What Many On The Left Get Wrong When They Talk About Due Process

In particular in the Kilmar Abrego Garcia case

It’s always great when one of your co-bloggers writes half of the post you were planning. This post was originally going to be titled “What each side gets wrong about due process.” The focus is the Kilmar Abrego Garcia case, though this has far-reaching implications given the Trump administration’s clear disdain for due process in immigration cases (or at least that’s currently what it appears to be limited to).

Thankfully, Steven’s post A PSA handles most of the first half. What people on the Right (up to and including the Vice President… who sadly is a Yale-trained Lawyer) are currently handwaving away is that it applies to everyone residing in the United States and US territories. “EVERYONE” in this case includes undocumented people living inside the US. This is something that the Supreme Court has confirmed numerous times, including in the decision for RENO v. FLORES (1993) authored by the late conservative jurist Antonin Scalia:

It is well established that the Fifth Amendment entitles aliens to due process of law in deportation proceedings. RENO v. FLORES (1993)

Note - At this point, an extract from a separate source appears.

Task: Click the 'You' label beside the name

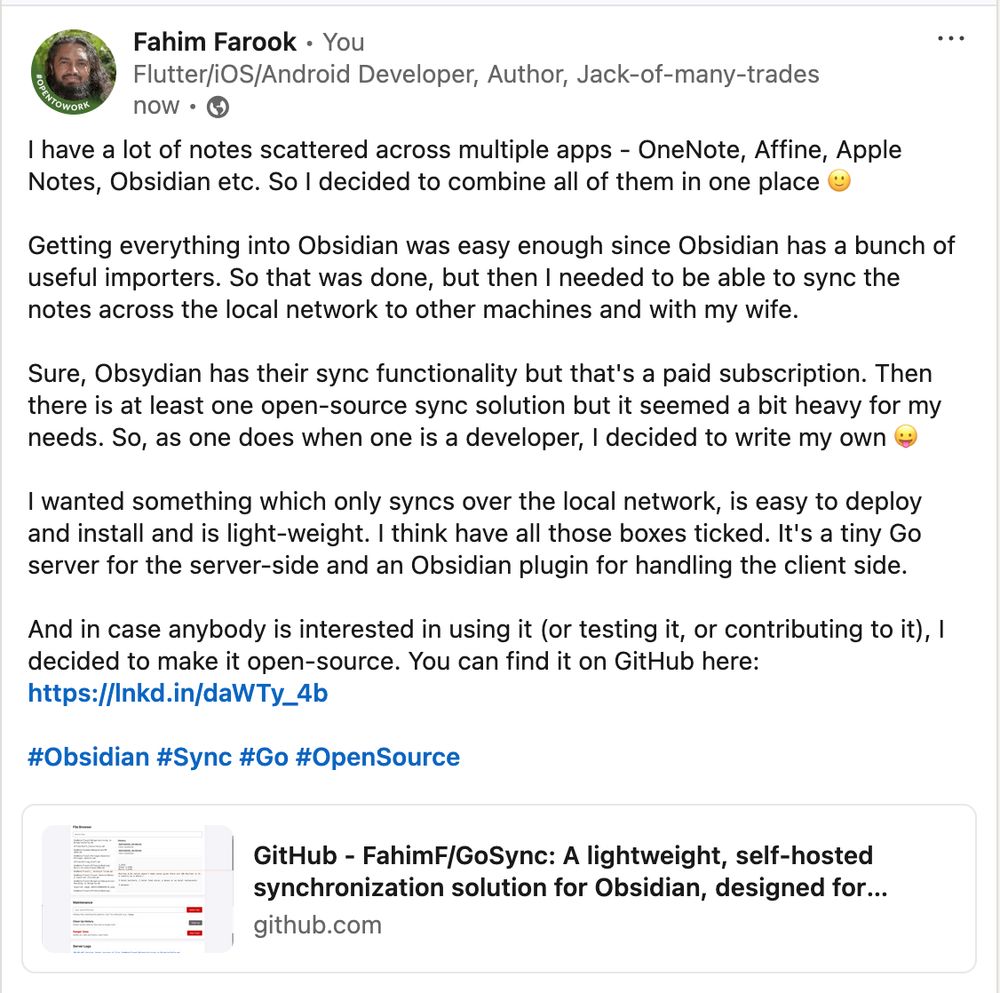Action: [x=346, y=42]
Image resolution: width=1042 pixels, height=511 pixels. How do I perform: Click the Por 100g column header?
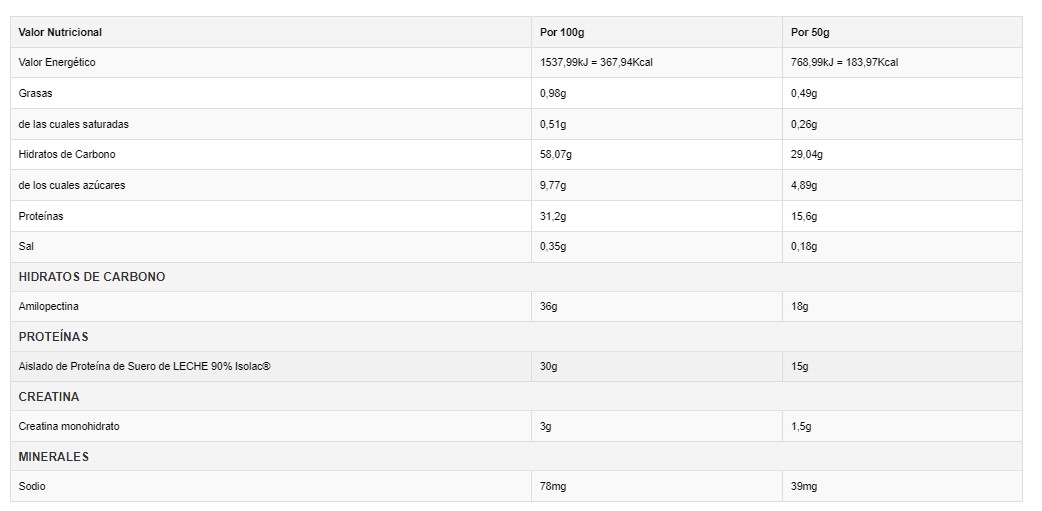click(562, 32)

And while undocumented folks don’t get the same level of due process as citizens, they still are entitled to due process as spelled out by our laws. Even famed legal contrarian Jonathan Turley* recognizes this fact:

The Court clearly (and correctly) held that Garcia deserves due process and that this removal was a mistake. As I have previously stated, the Administration should have brought him back for proper deportation. I still believe that. [source]

So with that out of the way, let me get onto what the Left gets wrong about due process–or at least the way that many of them are discussing the case. Ironically, it’s a perverse mirror of the above issue–namely, that you don’t need to be a good person or innocent to get due process.

In my opinion, far too much of the discourse, especially on the Left, has focused on Garcia the man versus the rule of law.

In part, that is because many Republican politicians and officials within the Trump administration are making accusations about how bad a guy he is. I will note that when you look at their filings, where you can be sanctioned for making false claims, the Administration’s claims about Garcia’s alleged criminality are far less hyperbolic. This is in keeping with past Trump strategies to more or less lie to the public about stolen elections and then never raise those issues in court (where, again, there are consequences for telling lies).

The natural reaction to this is then to go on a hard messaging offensive against those claims. They are correct that Garcia was never found by a court to be a member of MS13 (and in fact, the officer who made that claim has since demonstrated that he has significant ethical issues). Likewise, while he has been pulled over and arrested at different times, he has never been convicted (or even prosecuted) of any alleged crimes. So claiming he’s a criminal is deeply disengenuous.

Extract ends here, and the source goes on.